LEVANTAMENTO NACIONAL: Número de pessoas mortas pela polícia cai e atinge menor patamar em quatro anos; assassinatos de policiais também têm queda;
PÁGINA ESPECIAL: Mapa mostra mortes por policiais no país;
ANÁLISE DO FBSP: Polícias profissionais versus amadorismo fardado: uso de câmeras corporais deve pautar debate eleitoral sobre segurança pública;
ANÁLISE DO NEV-USP: Uso inadequado e abusivo de força letal: para cada policial morto, há 34 pessoas mortas por policiais no país;
METODOLOGIA: Monitor da Violência;
No total, mais de 6,1 mil pessoas foram mortas pela polícia em 2021 , uma queda de 4,5% em relação a 2020.
Onze estados, porém, não divulgam as mortes em confronto policial por raça de forma completa (de ambas as polícias), informação que também foi solicitada pelo g1. Também eram 11 no último levantamento, referente a 2020.
Falta de transparência e violência desproporcional
Segundo especialistas, os números disponíveis apontam que os negros são vítimas das polícias brasileiras de forma desproporcional.
“Negros permanecem como as principais vítimas de intervenções policiais que resultam em morte: se representam 56% da população, compõem 81,5% das vítimas da letalidade policial”, dizem Samira Bueno e Renato Sérgio de Lima, do Fórum Brasileiro de Segurança Pública.
Ariadne Natal, Leonardo Ostronoff e Sergio Grossi, do NEV-USP, concordam. “[O número] indica que negros são mortos de maneira desproporcional, evidenciando o caráter racial deste tipo de ação, um reflexo do racismo estrutural onipresente na sociedade brasileira.”
“Existe uma concepção de que seríamos inferiores, perigosos e propensos à criminalidade”, diz Dennis Pacheco, pesquisador do FBSP. “A partir disso, são construídos estereótipos em torno da figura do jovem negro periférico que faz com que as polícias, os seguranças privados e as pessoas comuns sejam mais propensas a praticar violência contra pessoas negras.”
Samira e Sérgio ainda lembram que a falta de transparência dos dados dificulta a percepção da realidade brasileira, que deve ser ainda mais desproporcional do que os números divulgados dão a entender.
“Este número, que já é grave, é possivelmente ainda maior, dada a baixa capacidade das polícias de prestarem informações sobre o perfil étnico-racial das vítimas.

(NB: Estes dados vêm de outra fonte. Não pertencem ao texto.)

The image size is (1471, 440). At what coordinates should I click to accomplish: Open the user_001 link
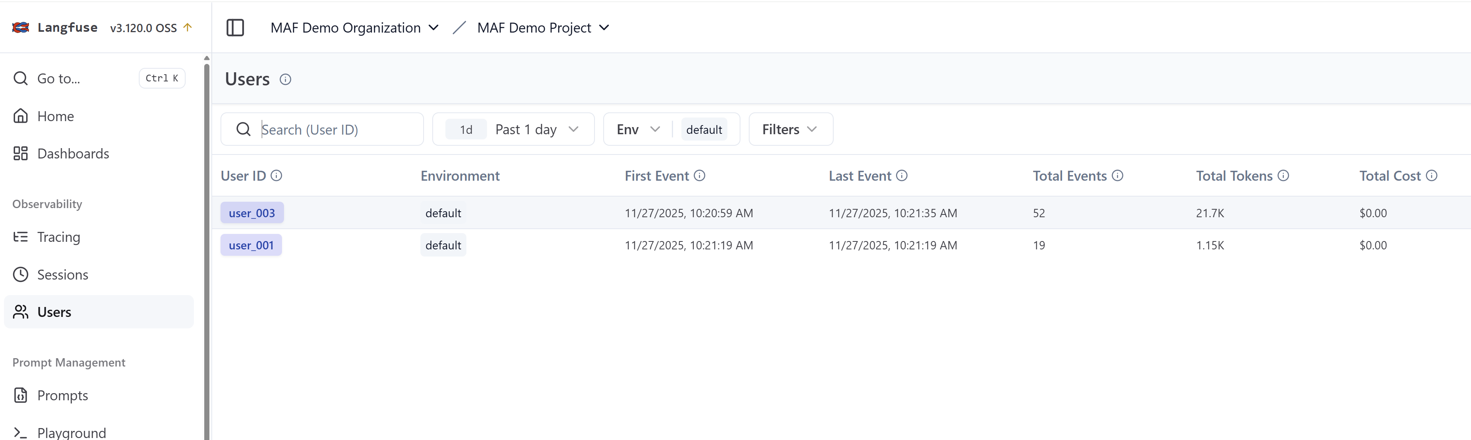pos(251,245)
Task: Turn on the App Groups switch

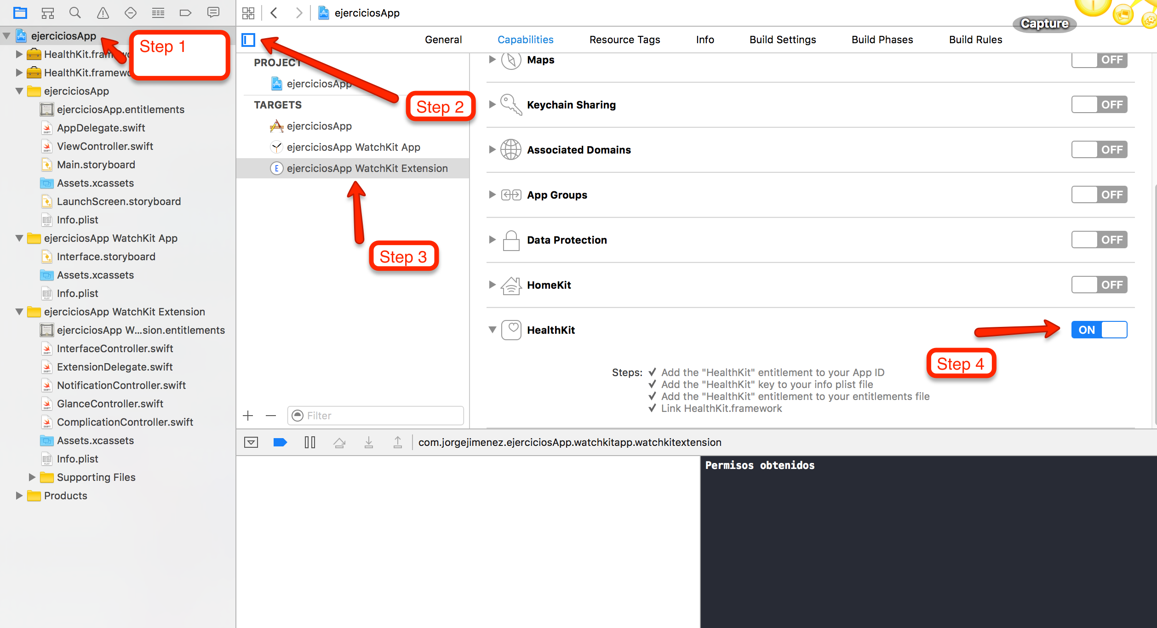Action: point(1099,195)
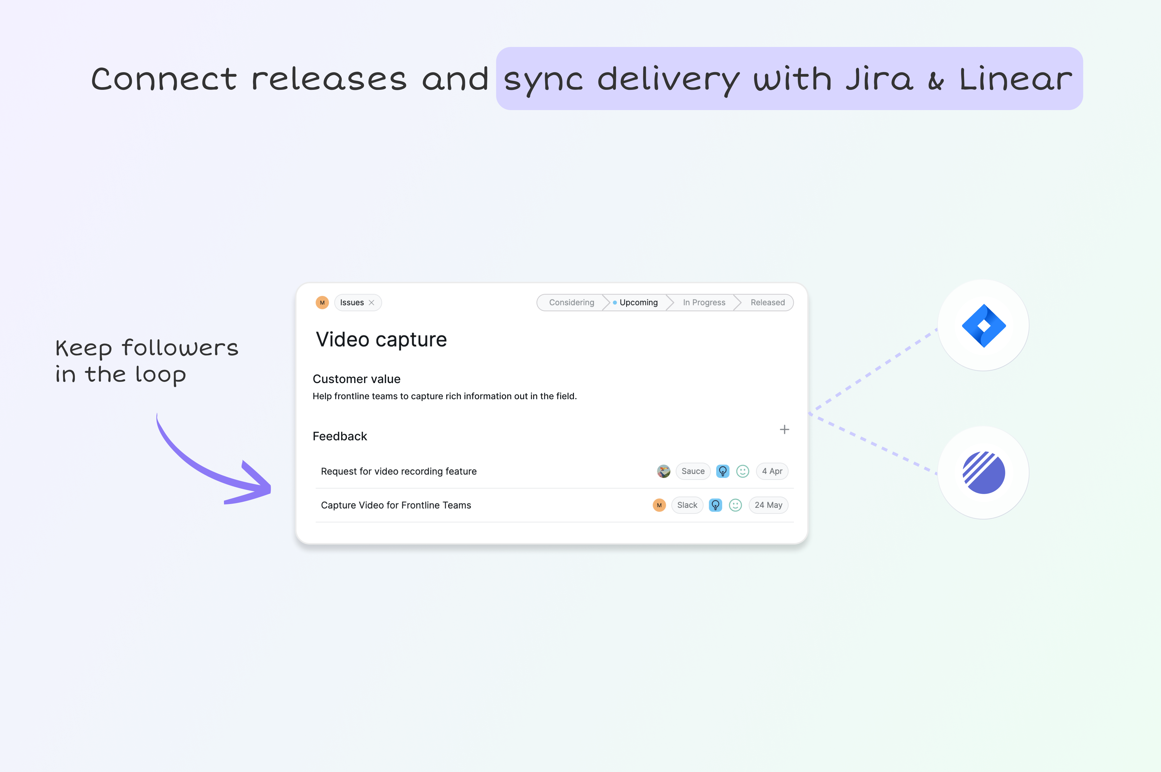
Task: Click the plus icon beside Feedback
Action: [x=784, y=429]
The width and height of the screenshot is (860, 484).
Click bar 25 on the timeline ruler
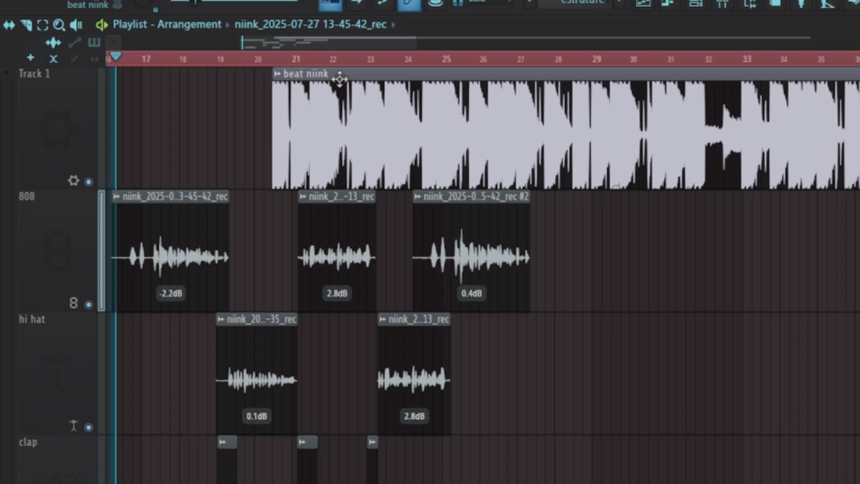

O estado da Bahia, que proporcionalmente tem o maior percentual de negros em sua população, é, por exemplo, um dos que não foi capaz de informar a raça/cor de seus mortos”, dizem.
Dificuldade de coleta e falta de obrigatoriedade
As justificativas para a não divulgação dos dados sobre as raças das vítimas são diversas. Segundo o governo de Mato Grosso, por exemplo, “a disponibilização de dados desagregados por raça/cor fica prejudicado devido a ser um campo não obrigatório no preenchimento do boletim de ocorrência”.
Mato Grosso do Sul, outro estado que não informou os números, também afirma que estas informações não são catalogadas no boletim de ocorrência. Ou seja: os dados não existem.
Já Minas Gerais informa que, “conforme o Art. 16, Inc. III do decreto 45969/2012, não serão atendidos pedidos que exijam trabalhos adicionais de análise, interpretação ou consolidação de dados e informações, ou serviços de produção ou tratamento de dados que não seja de competência do órgão ou entidade”.
Segundo Dennis Pacheco, pesquisador do FBSP, a falta de dados e as respostas fornecidas pelos estados explicitam uma má vontade institucional e uma percepção de que racismo não é um problema.
“Não entendem o racismo como uma questão central para discutir política pública. Isso gera um cenário em que temos políticas públicas que são capazes de reduzir a letalidade contra a população branca, mas não contra a negra”, diz Pacheco.
Através de dados específicos não apenas sobre raça, mas também sobre idade, fatores econômicos e territoriais, é possível fazer políticas públicas focalizadas, segundo o pesquisador.